**Stated exercise A:**
Please reproduce the forum post about getting into the financial industry word for word, starting at "But do i need" and ending at "whatever it may be?".
**Stated exercise B:**
In the forum post about getting into the financial industry, what age does the poster give?

**Text section:**
# Prop Firms: Getting into the Financial industry



## joshwelsh (10 January 2014)

Hi Everyone  

long time viewer first time poster  

i have a question for some which i have tried hard to find on the internet to no avail.

I'm currently studying my diploma in share trading and my ultimate forex starts next week which i'm thoroughly enjoying.

I've always been interested in financial markets ever since i was kid and always wanted to be "that guy from wall st" lol (gordan gekko)

i realize now that's a bad idea, but nonetheless undergoing my study now i realize there's only so far demo & studying the techniques and market can get you, i believe you have to actually trade consistently to completely wrap your head around trading. Which leads me to my next question how do i get into the financial industry without a degree do i have to go uni and get a degree (which in my opinion is crap) i think trading is a completely different ball game and the psychological  side of things far outweigh everything else which is one of my great attributes i have a great mental drive and can deal well under pressure and can overcome adversity as i have done all my life.

But do i need a degree to get into the financial industry i was reading perhaps a economic degree, other said if you have experience in trading your own money with a proven track record that can also open up doors to get into trading floors etc. I start real live trading February which i am excited for but if i have a decent track record at the end of the year will that be enough to get me into a trading floor or a hedge fund whatever it may be?

FYI i am only 20 years old so if i must go back to UNI then so be it, ill do whatever it takes to be a trader

look forward to any comments


----------



## Trembling Hand (10 January 2014)

**Recorded information:**
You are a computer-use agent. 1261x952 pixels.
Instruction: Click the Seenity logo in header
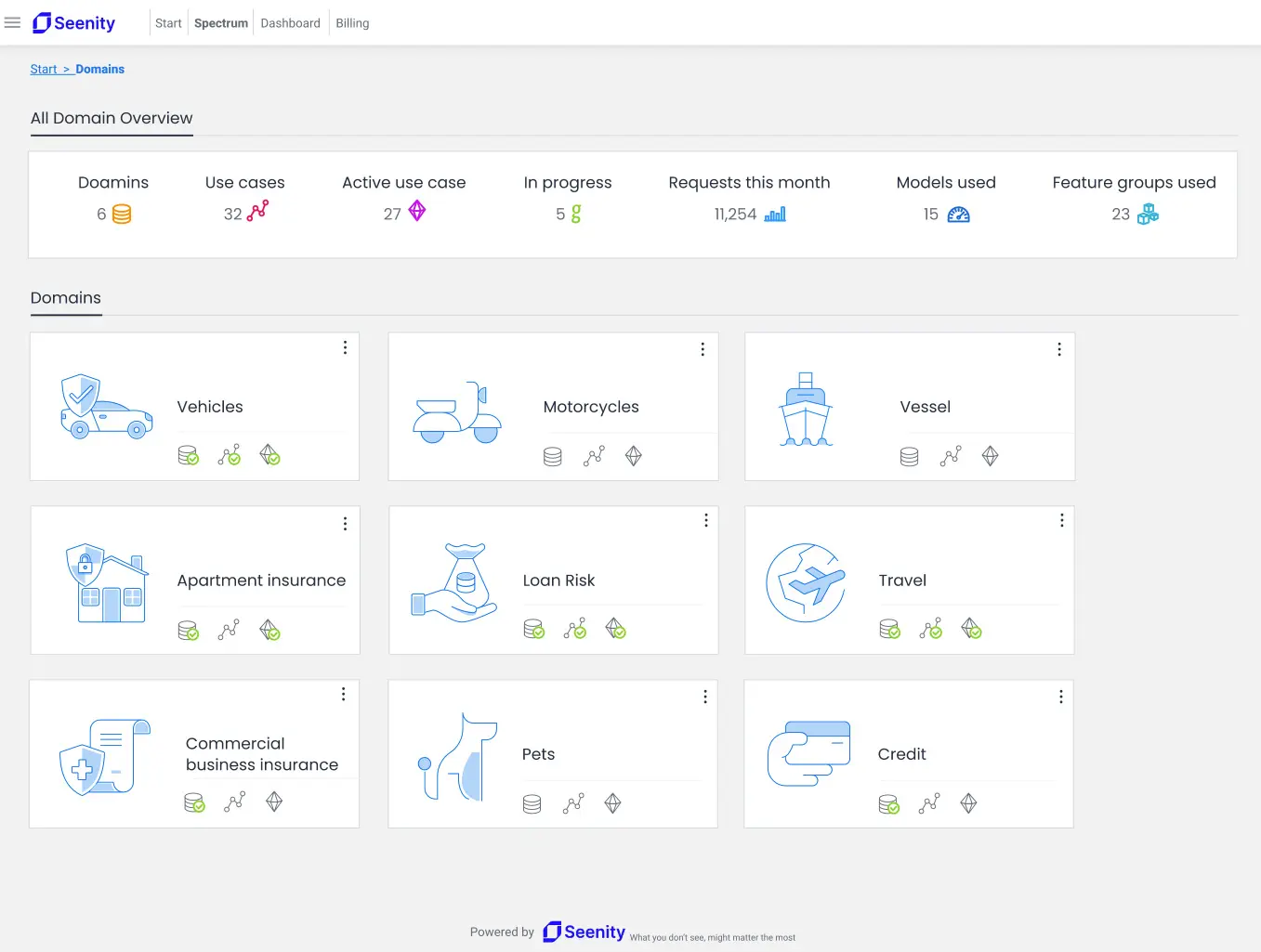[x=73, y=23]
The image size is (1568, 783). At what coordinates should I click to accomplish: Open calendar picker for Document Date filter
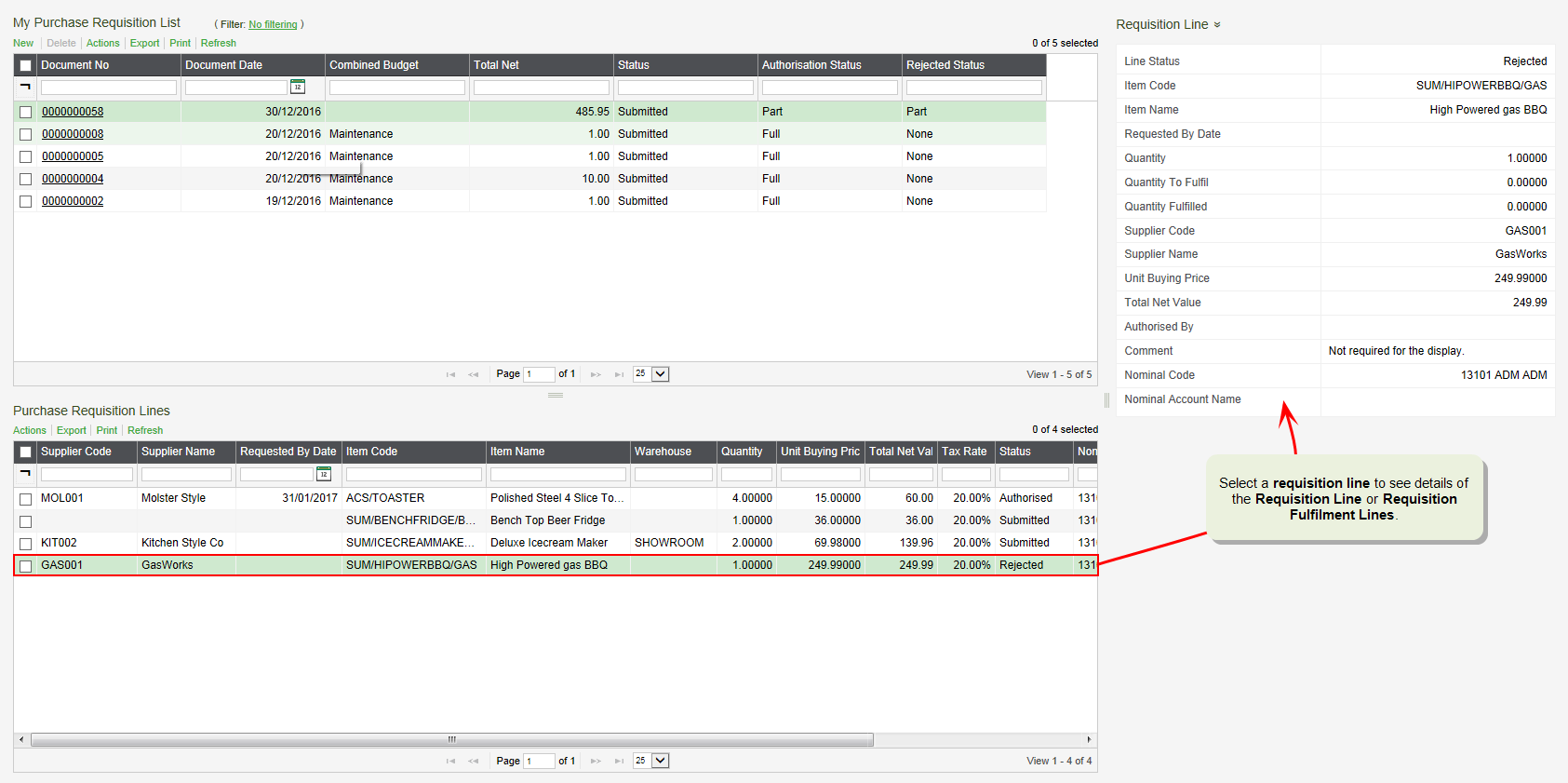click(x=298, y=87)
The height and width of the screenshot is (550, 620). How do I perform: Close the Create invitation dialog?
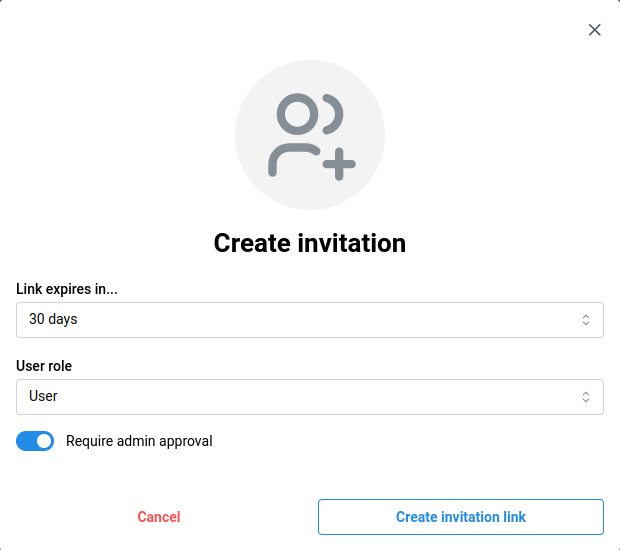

**Correct result A:**
But do i need a degree to get into the financial industry i was reading perhaps a economic degree, other said if you have experience in trading your own money with a proven track record that can also open up doors to get into trading floors etc. I start real live trading February which i am excited for but if i have a decent track record at the end of the year will that be enough to get me into a trading floor or a hedge fund whatever it may be?

**Correct result B:**
20 years old